Last Principal Chief of the Seminole Tribe of Oklahoma, 1885-1901, 1905-1906 leader
- Preceded by: Big John Chupco / John Jumper
- Succeeded by: Hulputta Micco

Personal details
- Born: October 23, 1842 Near Fort Gibson, Oklahoma
- Died: October 21, 1919 (aged 76) Sasakwa, Oklahoma
- Spouse(s): Lizzie Jumper, and two other wives
- Relations: Brother, Andrew Jackson Brown, sister, Alice Brown Davis
- Children: Twelve known children
- Parent(s): Dr. John Frippo Brown, Lucy Nancy Redbeard
- Known for: Confederate States Army officer

= John Brown (Seminole chief) =

Confederate States Army officer during the American Civil War

John Frippo Brown (October 23, 1842 – October 21, 1919) was a Confederate States Army officer during the American Civil War. He was elected by the tribal council as the last principal chief of the Seminole Nation, serving 1885–1901 and 1905–1906.

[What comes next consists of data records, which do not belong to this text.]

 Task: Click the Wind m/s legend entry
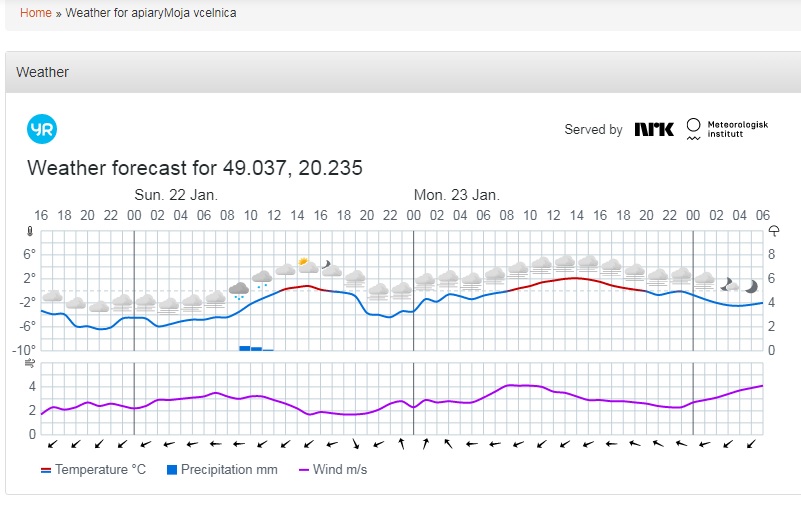click(x=333, y=469)
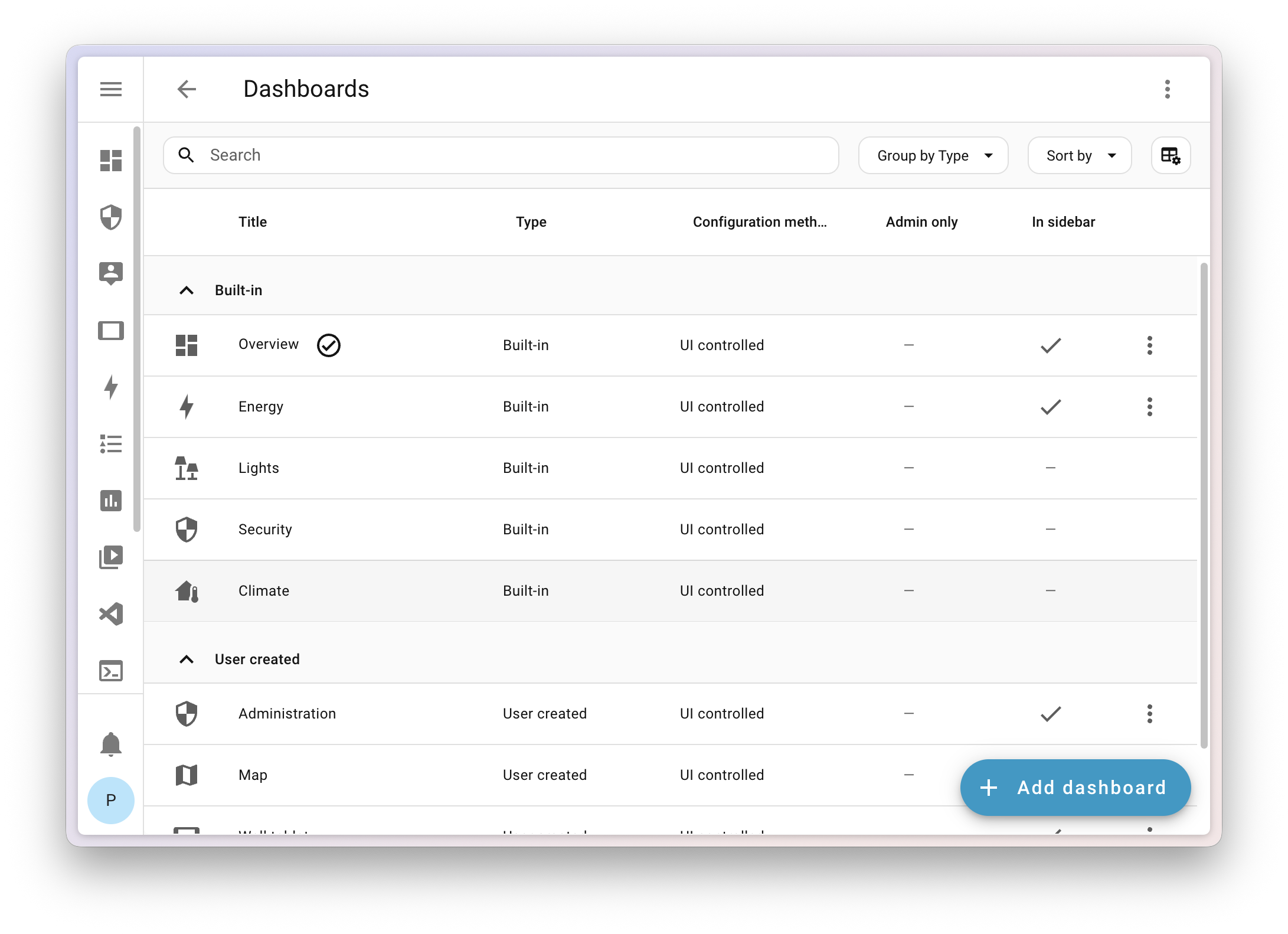The image size is (1288, 934).
Task: Toggle the In sidebar checkmark for Energy
Action: coord(1050,406)
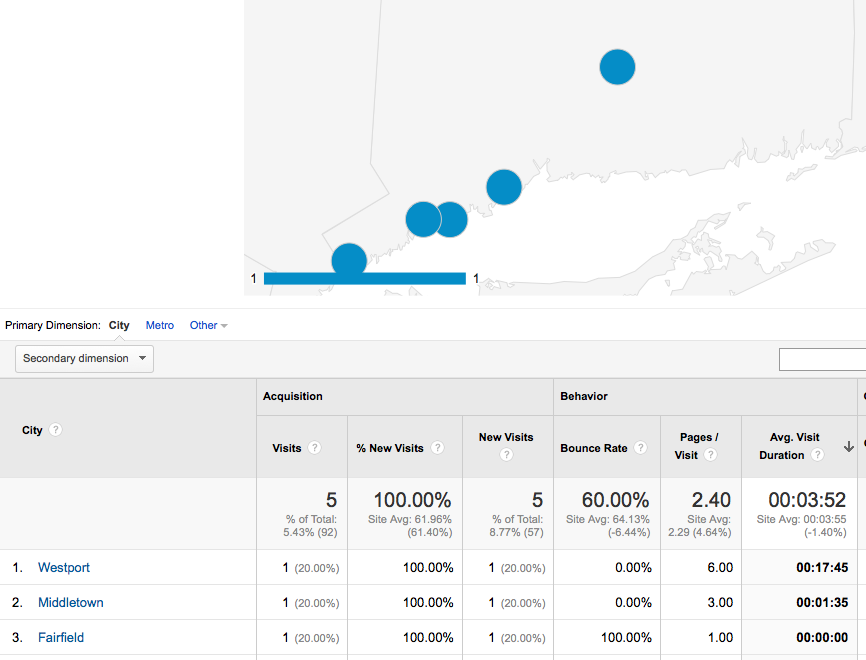Click the northernmost blue map bubble
Image resolution: width=866 pixels, height=660 pixels.
click(617, 67)
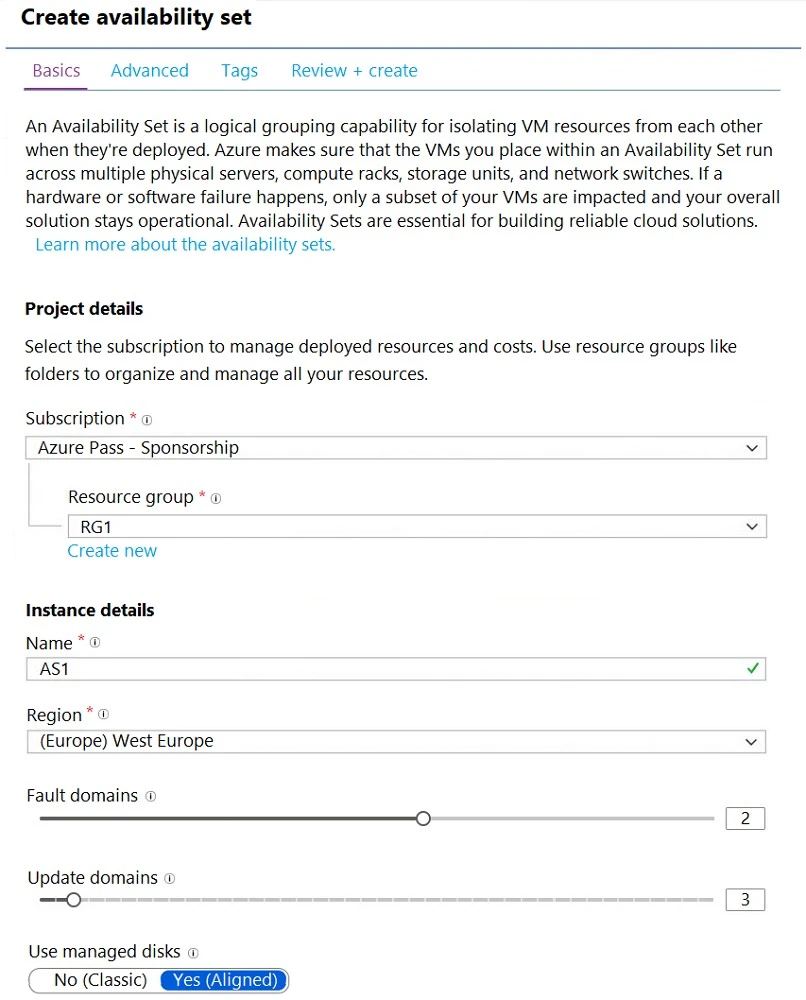Switch to the Advanced tab
Screen dimensions: 806x1000
pos(149,70)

==Early life and education==
John Brown was born into the Tiger Clan of his Seminole mother, Lucy Nancy Greybeard, on October 23, 1842, near Fort Gibson, Oklahoma. He was of mixed race and was the eldest child of seven; their father was Dr. John Frippo Brown, Sr., a physician from Scotland. He had six siblings, including Alice Brown Davis, who in 1922 was appointed as the Seminoles' first woman chief. A brother was Andrew Jackson Brown, who later served the tribe as treasurer. They were raised in both their parents' cultures but lived among and identified as Seminole. He is listed as 1/2nd Seminole by Blood on the Dawes Rolls.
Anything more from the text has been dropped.